-- Written instruction --
Please render the items from their first line through the line containing "[x=54, y=132]" as a JSON list of strings, one string per line and no blank lines.

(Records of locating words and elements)
___
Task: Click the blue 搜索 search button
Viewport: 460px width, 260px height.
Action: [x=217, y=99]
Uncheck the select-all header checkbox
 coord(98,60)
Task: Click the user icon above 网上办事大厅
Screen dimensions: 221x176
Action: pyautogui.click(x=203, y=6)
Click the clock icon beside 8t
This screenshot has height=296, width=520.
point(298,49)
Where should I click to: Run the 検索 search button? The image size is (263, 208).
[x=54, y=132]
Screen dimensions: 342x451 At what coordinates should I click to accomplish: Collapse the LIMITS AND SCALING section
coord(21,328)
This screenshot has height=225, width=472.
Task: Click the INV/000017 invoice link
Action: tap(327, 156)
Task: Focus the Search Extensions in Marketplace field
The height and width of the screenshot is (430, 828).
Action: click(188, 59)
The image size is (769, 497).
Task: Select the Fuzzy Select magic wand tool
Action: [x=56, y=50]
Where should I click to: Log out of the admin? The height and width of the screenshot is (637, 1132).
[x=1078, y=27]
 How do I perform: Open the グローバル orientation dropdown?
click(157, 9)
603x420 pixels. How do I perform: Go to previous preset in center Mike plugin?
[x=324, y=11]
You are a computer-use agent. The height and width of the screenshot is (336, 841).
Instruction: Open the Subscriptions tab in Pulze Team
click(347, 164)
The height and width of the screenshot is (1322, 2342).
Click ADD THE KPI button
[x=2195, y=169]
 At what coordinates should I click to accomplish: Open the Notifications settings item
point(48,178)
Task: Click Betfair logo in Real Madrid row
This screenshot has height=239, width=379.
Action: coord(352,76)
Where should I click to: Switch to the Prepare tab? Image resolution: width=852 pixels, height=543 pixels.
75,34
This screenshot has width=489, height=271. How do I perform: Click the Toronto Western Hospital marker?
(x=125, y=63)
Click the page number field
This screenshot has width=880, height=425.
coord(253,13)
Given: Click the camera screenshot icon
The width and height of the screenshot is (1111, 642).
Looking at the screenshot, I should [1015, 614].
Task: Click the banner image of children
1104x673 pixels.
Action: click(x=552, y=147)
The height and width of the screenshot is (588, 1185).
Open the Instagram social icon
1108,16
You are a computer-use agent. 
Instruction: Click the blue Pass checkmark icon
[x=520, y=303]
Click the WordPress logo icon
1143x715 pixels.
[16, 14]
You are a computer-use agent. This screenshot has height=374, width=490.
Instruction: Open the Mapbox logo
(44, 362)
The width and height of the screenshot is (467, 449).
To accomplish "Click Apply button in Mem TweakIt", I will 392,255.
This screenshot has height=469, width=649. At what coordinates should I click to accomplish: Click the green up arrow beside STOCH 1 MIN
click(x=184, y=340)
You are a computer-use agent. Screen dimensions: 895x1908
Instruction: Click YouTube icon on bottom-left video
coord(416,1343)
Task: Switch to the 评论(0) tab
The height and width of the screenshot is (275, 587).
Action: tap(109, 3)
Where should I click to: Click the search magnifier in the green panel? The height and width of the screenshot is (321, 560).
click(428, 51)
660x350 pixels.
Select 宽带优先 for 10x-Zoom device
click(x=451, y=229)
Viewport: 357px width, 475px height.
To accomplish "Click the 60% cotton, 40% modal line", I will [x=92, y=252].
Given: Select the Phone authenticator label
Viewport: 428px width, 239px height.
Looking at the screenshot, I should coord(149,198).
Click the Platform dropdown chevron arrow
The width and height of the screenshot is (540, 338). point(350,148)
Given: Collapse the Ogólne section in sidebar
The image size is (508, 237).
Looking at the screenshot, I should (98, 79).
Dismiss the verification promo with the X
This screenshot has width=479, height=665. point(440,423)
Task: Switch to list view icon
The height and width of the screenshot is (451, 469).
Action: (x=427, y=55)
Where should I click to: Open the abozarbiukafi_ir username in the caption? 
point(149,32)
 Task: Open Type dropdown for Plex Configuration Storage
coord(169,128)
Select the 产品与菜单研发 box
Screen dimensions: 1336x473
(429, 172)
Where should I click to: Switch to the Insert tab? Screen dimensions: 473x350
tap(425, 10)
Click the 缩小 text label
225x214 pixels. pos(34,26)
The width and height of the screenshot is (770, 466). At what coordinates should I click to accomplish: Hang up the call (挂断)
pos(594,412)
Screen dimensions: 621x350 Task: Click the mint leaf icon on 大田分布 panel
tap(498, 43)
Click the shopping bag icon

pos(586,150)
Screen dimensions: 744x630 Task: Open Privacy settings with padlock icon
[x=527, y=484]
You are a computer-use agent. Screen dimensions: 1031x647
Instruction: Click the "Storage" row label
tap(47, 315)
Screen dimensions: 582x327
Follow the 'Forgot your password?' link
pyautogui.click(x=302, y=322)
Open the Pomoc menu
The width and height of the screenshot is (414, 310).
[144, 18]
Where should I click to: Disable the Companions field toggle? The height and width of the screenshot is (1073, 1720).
___
-- Right answer --
[
  "Task: Click the blue 搜索 search button",
  "Viewport: 460px width, 260px height.",
  "Action: [x=217, y=99]",
  "Uncheck the select-all header checkbox",
  " coord(98,60)",
  "Task: Click the user icon above 网上办事大厅",
  "Screen dimensions: 221x176",
  "Action: pyautogui.click(x=203, y=6)",
  "Click the clock icon beside 8t",
  "This screenshot has height=296, width=520.",
  "point(298,49)",
  "Where should I click to: Run the 検索 search button? The image size is (263, 208).",
  "[x=54, y=132]"
]